One of the most notable accomplishments of the first Trump Administration was its willingness to take on the status quo of the drug approval process, which had been beset by a dysfunctional bureaucracy that dragged out the pace for approving drugs and felt no compunction toward getting potentially lifesaving treatments to those out of options.
President Trump’s FDA appointees in his first term fully appreciated the importance of incentivizing investment and risk-taking while removing needless barriers to innovation and growth. It is a perspective that is especially important in the biotech industry--the first Trump Administration brought the epochal weight-loss drug Wegovy to the market and drove the implementation of so-called Right to Try rules, which made it easier for patients who had exhausted currently approved treatment methods to obtain cutting-edge drugs currently undergoing testing. However, the FDA under his second term has all but abandoned any sense of urgency to help suffering patients that governed his first term.
It appears that the reason for this policy change is Vinay Prasad, the left-wing Trump critic whom FDA Commissioner Marty Makary installed as head of the Center for Biologics Evaluation and Research, which oversees much of the approval process for new drugs.
Prasad recently left the FDA after he received a flurry of criticism from the Wall Street Journal, as well as Trump gadfly and confidante Laura Loomer, after he withdrew approval for the gene therapy treatment Elevidys, despite it being one of the few treatments available for Duchenne Muscular Dystrophy, a severe genetic disorder.
The outrage from the patient community when the FDA recalled Elevidys was precisely because those suffering from Duchenne MD had nothing else available to forestall the crippling disease and were perfectly willing to accept the risks entailed.
But this constitutes just one example of the agency’s increasing reluctance to allow patients with few other options to have access to life saving drugs.
For instance, since Makary’s confirmation the FDA’s rate of drug application rejections has significantly increased and made manufacturing issues a primary basis for the issuance of Complete Response Letters, or CRLs--the FDA’s letter of rejection to biotech companies for drugs.
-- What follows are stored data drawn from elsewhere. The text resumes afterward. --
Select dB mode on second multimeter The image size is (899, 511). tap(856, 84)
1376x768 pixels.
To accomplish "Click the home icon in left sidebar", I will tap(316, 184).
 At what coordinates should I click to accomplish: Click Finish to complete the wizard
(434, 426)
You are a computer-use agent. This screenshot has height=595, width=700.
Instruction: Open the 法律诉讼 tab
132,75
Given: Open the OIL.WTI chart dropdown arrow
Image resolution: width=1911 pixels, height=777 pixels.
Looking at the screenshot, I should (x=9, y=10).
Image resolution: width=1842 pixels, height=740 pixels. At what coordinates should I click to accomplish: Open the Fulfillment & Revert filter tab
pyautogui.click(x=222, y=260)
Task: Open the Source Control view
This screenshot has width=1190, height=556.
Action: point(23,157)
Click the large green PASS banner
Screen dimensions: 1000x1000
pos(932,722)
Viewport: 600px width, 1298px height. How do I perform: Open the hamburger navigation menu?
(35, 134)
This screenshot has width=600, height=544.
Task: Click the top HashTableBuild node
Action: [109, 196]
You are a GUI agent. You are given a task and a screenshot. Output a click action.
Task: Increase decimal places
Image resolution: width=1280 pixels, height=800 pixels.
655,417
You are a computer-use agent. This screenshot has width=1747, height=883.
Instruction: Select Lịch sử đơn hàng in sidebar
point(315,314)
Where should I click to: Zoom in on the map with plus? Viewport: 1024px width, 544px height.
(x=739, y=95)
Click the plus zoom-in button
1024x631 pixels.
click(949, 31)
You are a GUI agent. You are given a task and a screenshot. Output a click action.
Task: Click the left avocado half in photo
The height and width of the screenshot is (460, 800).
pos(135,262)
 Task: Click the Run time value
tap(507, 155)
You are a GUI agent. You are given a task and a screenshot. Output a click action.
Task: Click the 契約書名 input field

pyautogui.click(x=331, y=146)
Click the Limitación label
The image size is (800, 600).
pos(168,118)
Prior to Makary’s appointment, the FDA issued about four CRLs a month, but since then the pace of drug rejections has tripled.
Many of the CRLs have blocked drugs for gene therapies: For instance, one of the last CRLs issued blocked patient access to a new cancer drug from Replimune, which treats advanced melanoma.
Many of the CRLs since 2020 have cited manufacturing or quality deficiencies, which constitute process issues rather than concerns about the safety or effectiveness of the therapies themselves. Just last month, it was revealed that Makary pushed the agency to delay approval of a new drug from Kalvista. Senior agency officials described his baldly political interference in a scientific determination as unprecedented.
While patients’ groups celebrated when the FDA reinstated Elevidys and Prasad resigned from his position after public outrage over the decision, it is unclear that Makary has learned any lesson from the experience. He has indicated that Prasad will still have some sort of role within the FDA and has even said he’d like to reinstate him.
A truism in politics often uttered in Washington D.C. is that personnel is policy. For the Trump Administration, its personnel decisions in the FDA are hard to distinguish from what a second Biden Administration would be doing.